There’s a reason for that, besides blatant racism: their land and the riches they harbor.
Two recent facts highlight the ongoing onslaught on indigenous people in Brazil, according to a report in the Associated Press.
One of them is the naming of an evangelical missionary to head a department that is in charge of protecting uncontacted tribes or those tribes who were contacted only recently.
It is a case of putting the mosquito to look after the malaria. The missionary in question is Ricardo Lopes Dias. Dias worked, between 1997 and 2007, with a U.S. organization called New Tribes (now Ethnos360), which has been trying to evangelize Brazilian indigenous people since the 1950s.
Among their many feats is decimating the zo’é people with disease outbreaks after contacting them in 1982.
The other attack on indigenous rights is a new proposed legislation that would allow mining in indigenous lands, which also paves the way for disease, environmental degradation and landgrabbing.
“If approved, the legislation would open the way for agriculture and tourism, too. Brazil’s administration initially did not reveal details of the bill,” writes AP.
Isolated indigenous people of Brazil
Experts estimate Brazil has 28 groups of isolated indigenous people in the Amazon region.
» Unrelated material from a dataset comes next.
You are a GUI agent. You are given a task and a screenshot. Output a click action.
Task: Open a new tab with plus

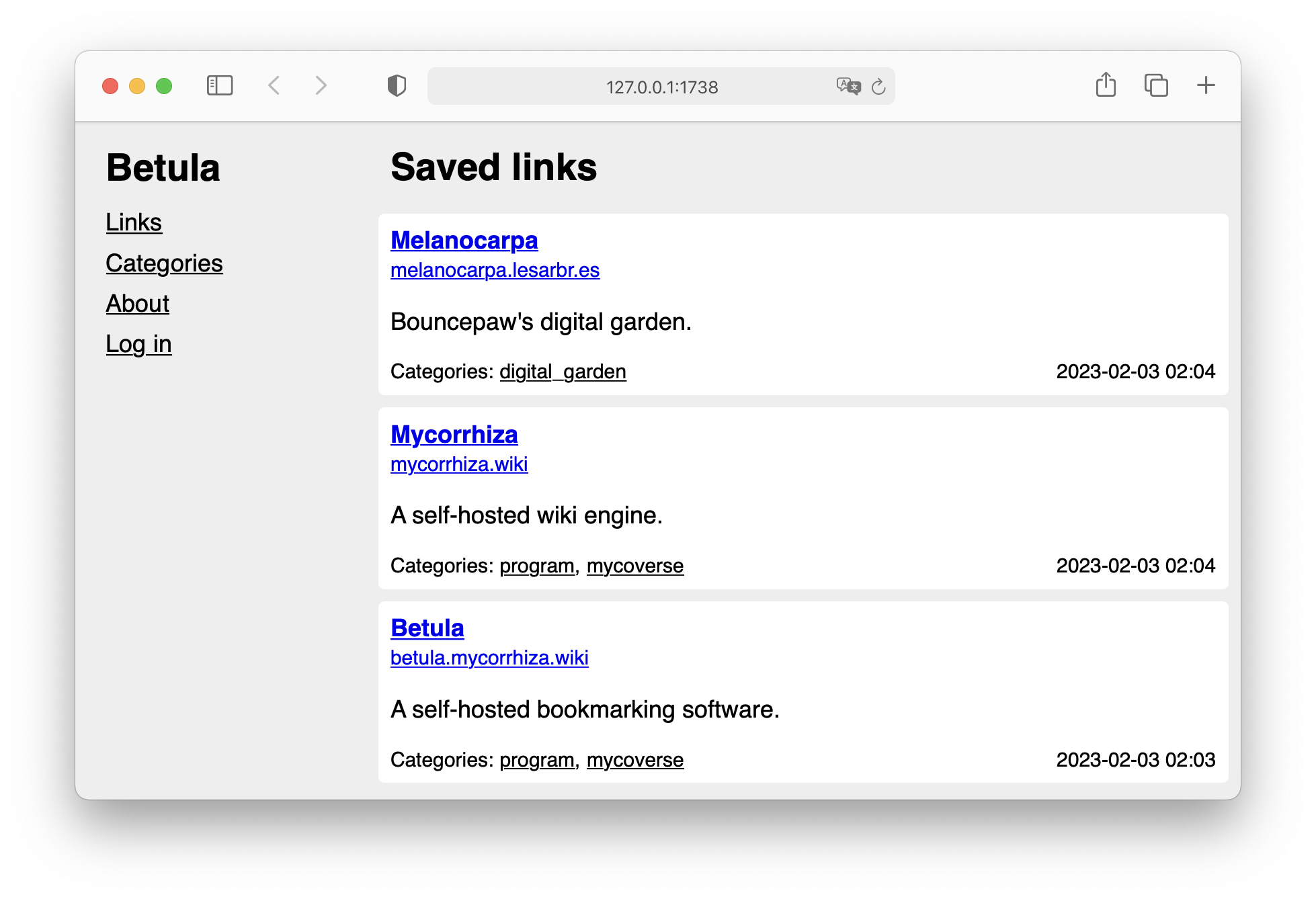1206,85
According to Survival International, these groups are “the most vulnerable peoples in the world.”
But they are also “the guardians of the most biodiverse places on Earth,” the NGO says. Those people have made clear they don’t want to be contacted and the best way to help them is to shield them from invaders.
Risk of disease and loss of their ethnic identity are two of the biggest concerns that the appointment of Lopes Dias raises.
Anthropologists also see a risk of increased deforestation if missionaries convert indigenous people to Christianity.
“Every indigenous group sees a connection between the forest and their spiritual world. That’s why the Amazon is somewhat preserved. A change in religion could mean many things, including a condemnation of the preservation of the environment because it goes against a theology of prosperity, for example,” Uirá Garcia, a São Paulo University professor and an anthropologist who works with isolated indigenous groups in Maranhão state, told AP.
The hope now is that Congress will not put the bill affecting indigenous territories to vote. Leader of the House Rodrigo Maia has blocked a similar effort last year. Considering the negative repercussion abroad and the consequences of such a bill, he may well dismiss it.